Sebab, sejak diluncurkan Januari 2025, MBG tercatat memicu 5.626 kasus keracunan di 17 provinsi. 

TribunSolo.com/Septiana Ayu
EVALUASI - Siswa SMPN 4 Sragen, Jawa Tengah saat menerima makan bergizi gratis. Program prioritas Presiden RI Prabowo Subianto yakni Makan Bergizi Gratis (MBG) mendapatkan sorotan serius dari berbagai pihak termasuk dari DPR RI karena banyaknya siswa sekolah keracunan usai menyantap MBG tersebut. 

TRIBUNNEWS.COM, JAKARTA - Program prioritas Presiden RI Prabowo Subianto yakni Makan Bergizi Gratis (MBG) mendapatkan sorotan serius dari berbagai pihak termasuk dari DPR RI karena banyaknya siswa sekolah keracunan usai menyantap MBG tersebut.

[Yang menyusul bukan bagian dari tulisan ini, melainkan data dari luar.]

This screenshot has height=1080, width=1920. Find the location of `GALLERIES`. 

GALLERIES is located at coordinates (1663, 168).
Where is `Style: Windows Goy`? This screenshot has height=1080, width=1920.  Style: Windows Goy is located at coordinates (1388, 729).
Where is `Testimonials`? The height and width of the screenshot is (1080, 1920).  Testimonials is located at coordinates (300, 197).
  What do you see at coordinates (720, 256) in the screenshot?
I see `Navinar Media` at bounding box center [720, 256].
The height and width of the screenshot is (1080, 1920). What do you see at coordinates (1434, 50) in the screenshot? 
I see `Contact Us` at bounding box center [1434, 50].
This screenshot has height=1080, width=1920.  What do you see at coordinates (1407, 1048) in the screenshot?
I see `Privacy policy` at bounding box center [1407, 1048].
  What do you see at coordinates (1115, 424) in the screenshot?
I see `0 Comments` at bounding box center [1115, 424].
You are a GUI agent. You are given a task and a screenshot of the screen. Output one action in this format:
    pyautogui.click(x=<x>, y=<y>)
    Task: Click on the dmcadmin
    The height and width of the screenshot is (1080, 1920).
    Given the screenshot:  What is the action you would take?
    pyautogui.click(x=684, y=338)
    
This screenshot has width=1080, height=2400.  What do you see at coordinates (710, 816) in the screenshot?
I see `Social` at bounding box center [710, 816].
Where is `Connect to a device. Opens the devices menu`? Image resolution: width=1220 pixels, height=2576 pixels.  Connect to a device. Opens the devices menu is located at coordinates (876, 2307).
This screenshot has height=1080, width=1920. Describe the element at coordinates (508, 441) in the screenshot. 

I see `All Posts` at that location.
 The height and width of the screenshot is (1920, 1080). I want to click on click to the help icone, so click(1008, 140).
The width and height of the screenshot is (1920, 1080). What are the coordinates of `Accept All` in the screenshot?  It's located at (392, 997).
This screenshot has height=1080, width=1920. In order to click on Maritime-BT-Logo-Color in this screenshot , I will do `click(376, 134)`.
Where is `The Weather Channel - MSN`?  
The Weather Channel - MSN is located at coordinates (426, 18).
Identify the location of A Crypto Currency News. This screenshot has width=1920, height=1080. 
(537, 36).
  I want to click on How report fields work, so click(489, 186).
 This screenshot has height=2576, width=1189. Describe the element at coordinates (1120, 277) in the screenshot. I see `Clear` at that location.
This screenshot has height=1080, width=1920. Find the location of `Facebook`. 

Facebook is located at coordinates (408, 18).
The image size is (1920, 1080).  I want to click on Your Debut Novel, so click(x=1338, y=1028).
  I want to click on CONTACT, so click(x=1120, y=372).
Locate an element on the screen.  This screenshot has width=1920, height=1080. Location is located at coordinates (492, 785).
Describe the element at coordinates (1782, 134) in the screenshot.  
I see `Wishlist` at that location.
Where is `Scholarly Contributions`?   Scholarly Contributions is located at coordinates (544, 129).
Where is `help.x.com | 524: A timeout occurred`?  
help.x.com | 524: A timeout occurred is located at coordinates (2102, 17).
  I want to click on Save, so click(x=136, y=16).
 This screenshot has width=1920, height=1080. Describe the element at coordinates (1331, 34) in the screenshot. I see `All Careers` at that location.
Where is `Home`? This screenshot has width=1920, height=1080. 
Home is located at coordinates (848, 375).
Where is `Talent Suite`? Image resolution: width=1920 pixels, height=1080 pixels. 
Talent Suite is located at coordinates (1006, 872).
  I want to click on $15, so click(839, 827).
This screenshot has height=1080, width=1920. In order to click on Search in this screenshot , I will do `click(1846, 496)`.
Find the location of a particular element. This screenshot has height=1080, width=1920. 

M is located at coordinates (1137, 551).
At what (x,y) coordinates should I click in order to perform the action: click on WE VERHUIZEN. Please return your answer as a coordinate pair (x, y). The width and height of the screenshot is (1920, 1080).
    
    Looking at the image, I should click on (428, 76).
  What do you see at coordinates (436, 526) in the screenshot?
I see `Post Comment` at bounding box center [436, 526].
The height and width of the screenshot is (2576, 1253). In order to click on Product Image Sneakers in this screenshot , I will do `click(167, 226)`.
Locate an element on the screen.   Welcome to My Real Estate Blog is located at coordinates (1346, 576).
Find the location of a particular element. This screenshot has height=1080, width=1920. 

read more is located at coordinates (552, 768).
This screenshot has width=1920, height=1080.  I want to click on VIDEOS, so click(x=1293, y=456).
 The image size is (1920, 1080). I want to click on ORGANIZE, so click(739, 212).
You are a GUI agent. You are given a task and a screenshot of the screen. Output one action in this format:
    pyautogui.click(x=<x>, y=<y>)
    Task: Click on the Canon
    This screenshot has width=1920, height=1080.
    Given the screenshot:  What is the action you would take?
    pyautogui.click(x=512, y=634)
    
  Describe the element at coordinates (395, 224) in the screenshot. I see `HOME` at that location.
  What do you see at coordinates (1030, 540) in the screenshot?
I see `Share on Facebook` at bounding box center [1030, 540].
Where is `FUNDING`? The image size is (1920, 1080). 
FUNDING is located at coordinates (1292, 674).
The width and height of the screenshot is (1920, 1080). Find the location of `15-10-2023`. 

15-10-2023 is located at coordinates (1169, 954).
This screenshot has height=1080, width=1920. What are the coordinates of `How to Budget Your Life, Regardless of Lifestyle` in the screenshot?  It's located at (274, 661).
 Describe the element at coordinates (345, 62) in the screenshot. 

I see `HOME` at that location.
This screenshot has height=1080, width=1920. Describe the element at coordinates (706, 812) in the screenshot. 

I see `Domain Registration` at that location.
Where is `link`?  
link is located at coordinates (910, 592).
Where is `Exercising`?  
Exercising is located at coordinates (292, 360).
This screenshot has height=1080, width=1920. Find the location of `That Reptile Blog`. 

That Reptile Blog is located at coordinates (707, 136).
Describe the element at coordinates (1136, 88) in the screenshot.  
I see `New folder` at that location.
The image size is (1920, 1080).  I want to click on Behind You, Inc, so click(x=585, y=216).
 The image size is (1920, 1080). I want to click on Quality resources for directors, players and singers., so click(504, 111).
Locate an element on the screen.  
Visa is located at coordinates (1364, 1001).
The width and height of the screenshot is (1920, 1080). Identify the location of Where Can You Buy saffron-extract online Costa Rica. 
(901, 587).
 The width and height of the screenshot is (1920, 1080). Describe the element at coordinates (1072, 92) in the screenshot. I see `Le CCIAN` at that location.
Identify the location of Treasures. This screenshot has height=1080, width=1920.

Sorotan itu termasuk dilayangkan oleh Ketua DPR RI Puan Maharani yang meminta agar program tersebut dievaluasi secara total.

Sebab, sejak diluncurkan Januari 2025, MBG tercatat memicu 5.626 kasus keracunan di 17 provinsi. 

"Jadi memang evaluasinya itu harus dilakukan secara total, jadi jangan saling menyalahkan, tapi kita evaluasi bersama sehingga jangan terulang kembali," kata Puan saat ditemui awak media di Kompleks Parlemen, Senayan, Jakarta, Selasa (23/9/2025).

Atas kondisi ini, Puan memastikan DPR RI akan melakukan pengawasan secara langsung ke tempat-tempat pendistribusian MBG dari hulu ke hilir. 

Pasalnya dia meyakini, ada beberapa aspek yang memungkinkan terjadinya masalah dalam pembagian MBG tersebut.

Termasuk salah satunya yakni soal kondisi dapur oleh Satuan Pelayanan Pemenuhan Gizi (SPPG) di daerah-daerah.

"Itu sebenarnya masalahnya seperti apa, apakah di dapurnya, apakah di sekolahnya, untuk bisa melihat dari hulunya itu sebenarnya masalahnya seperti apa," ucap Ketua DPP PDIP itu.

Hal senada juga disampaikan oleh Ketua Badan Anggaran (Banggar) DPR RI Said Abdullah. Menurut dia, program itu harus dievaluasi secara menyeluruh.

Akan tetapi sebelum dilakukan evaluasi, perlu dilakukan pengumpulan masalah atau menginventaris persoalan-persoalan yang terjadi.

"Perlu ada evaluasi. Yang pertama bukan soal evaluasinya, yang pertama itu di-inventarisir masalahnya. Setelah itu baru dilakukan evaluasi menyeluruh," kata Said.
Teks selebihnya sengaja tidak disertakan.